### Exercise
In the material below, the lines between the one holding "How do I perform: Click" and the one holding "You are a GUI", inclusive, are to be set down word for word. Pictures stay out.

### Extracted material
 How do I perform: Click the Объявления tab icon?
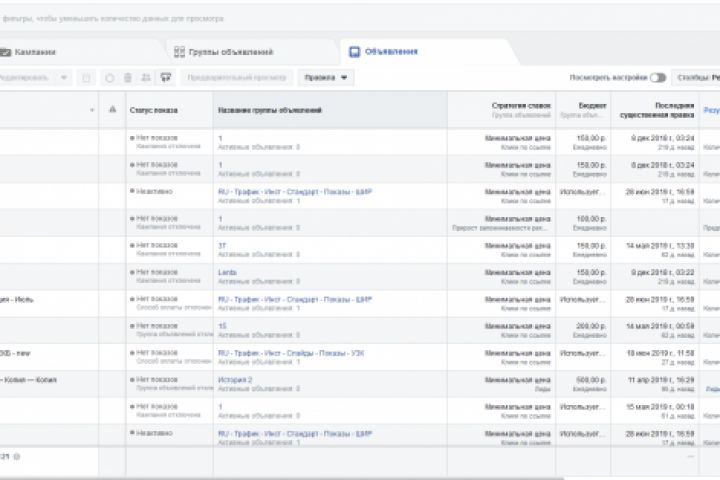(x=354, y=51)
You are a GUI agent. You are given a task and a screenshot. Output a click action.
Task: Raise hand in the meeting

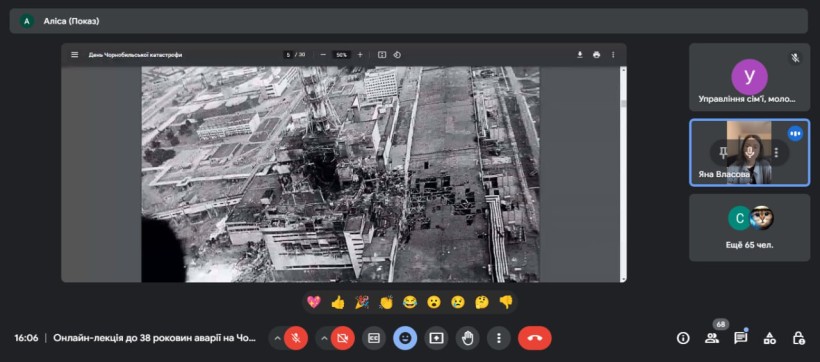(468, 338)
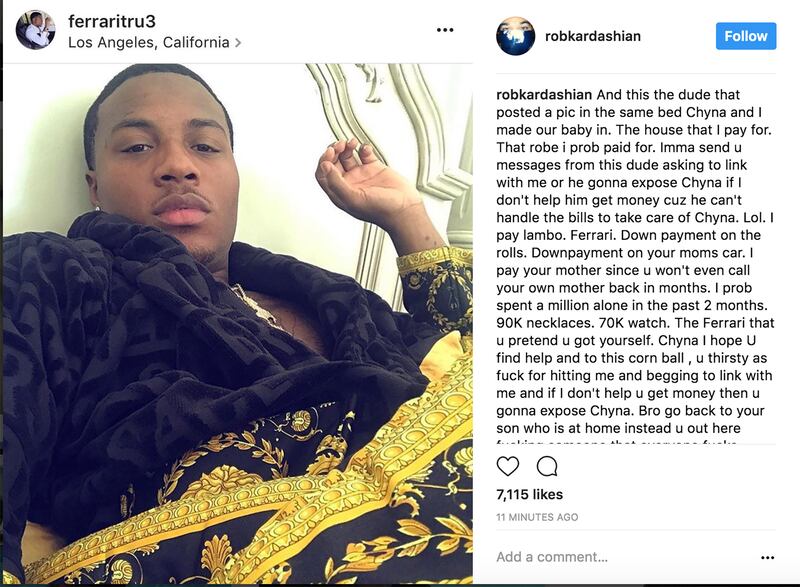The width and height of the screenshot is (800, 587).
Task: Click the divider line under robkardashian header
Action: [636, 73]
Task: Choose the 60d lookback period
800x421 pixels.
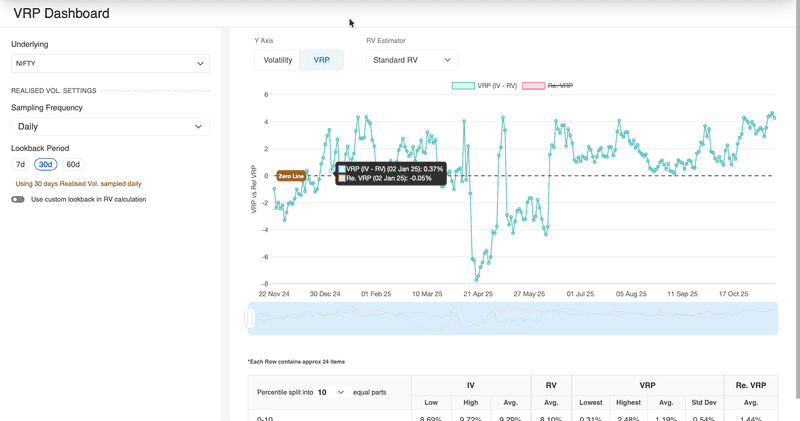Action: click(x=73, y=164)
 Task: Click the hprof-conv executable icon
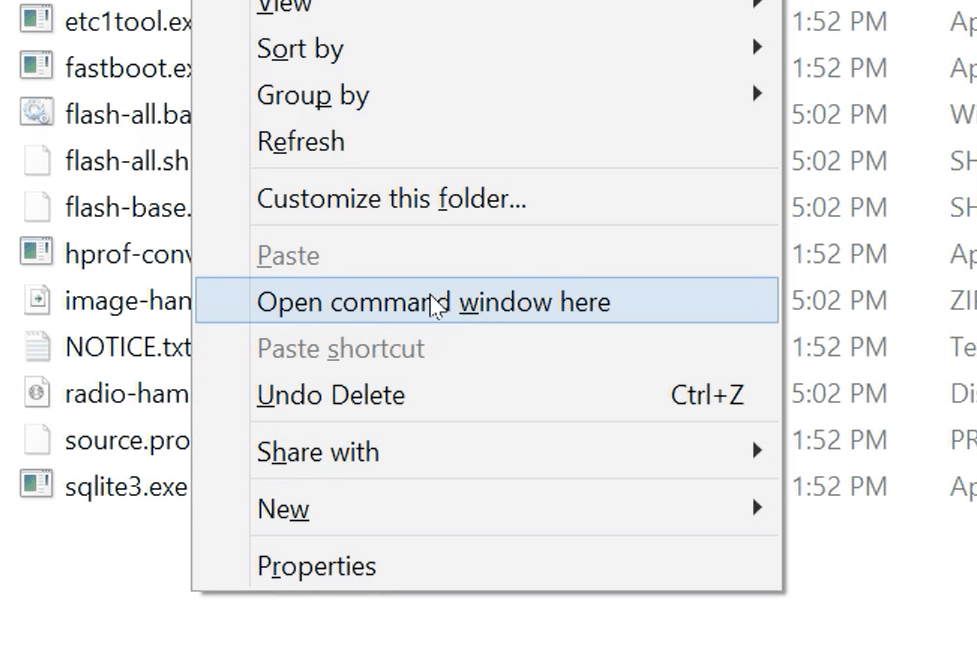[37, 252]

==

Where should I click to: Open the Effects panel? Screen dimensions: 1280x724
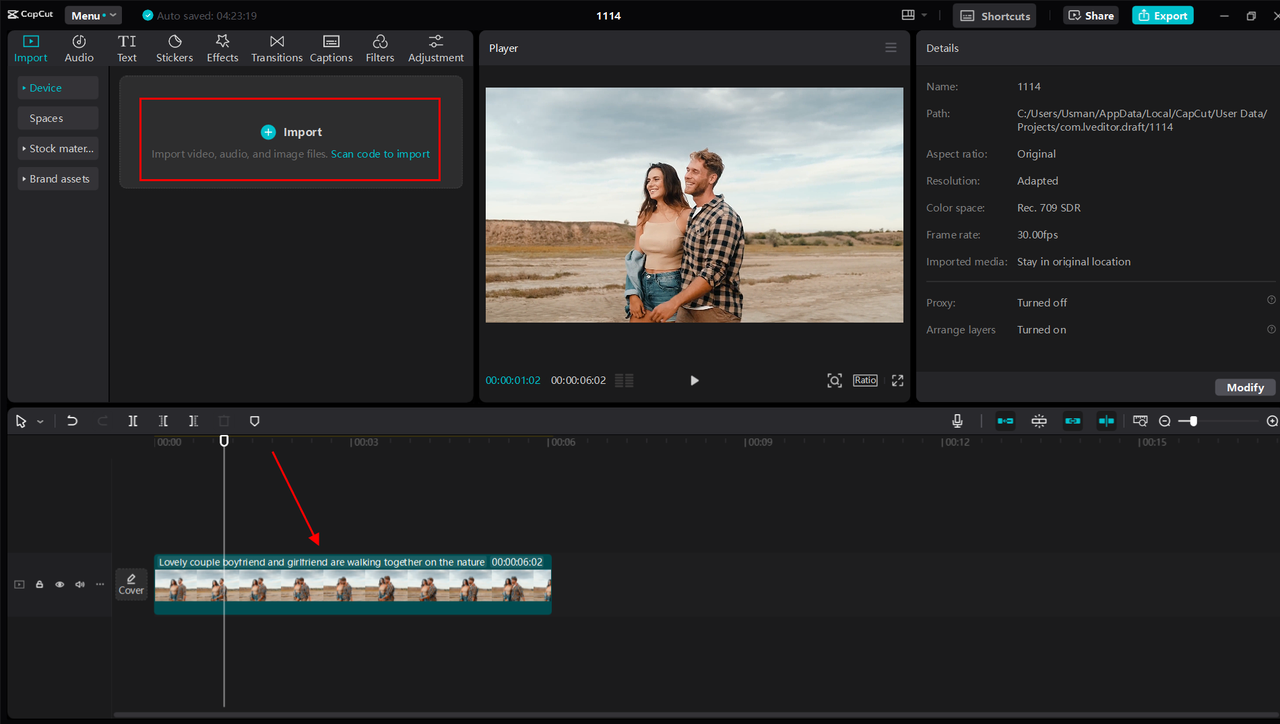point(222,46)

---

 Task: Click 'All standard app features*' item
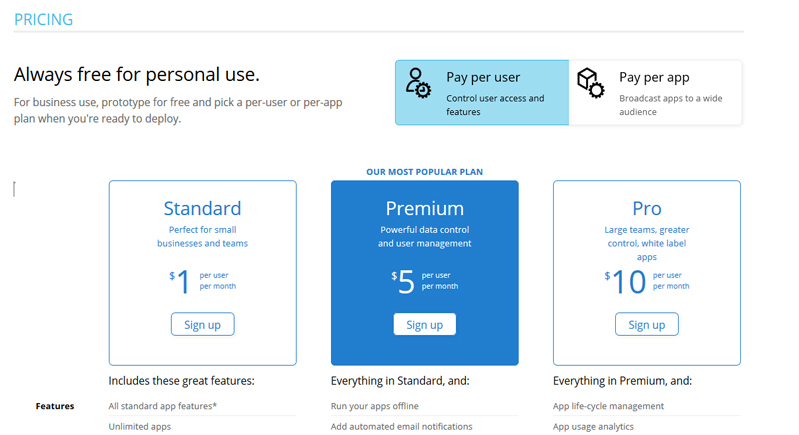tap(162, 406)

### Answer section
 How do I perform: Click the Объявления tab icon?
(x=354, y=51)
You are a GUI agent. You are given a task and a screenshot. Output a click action.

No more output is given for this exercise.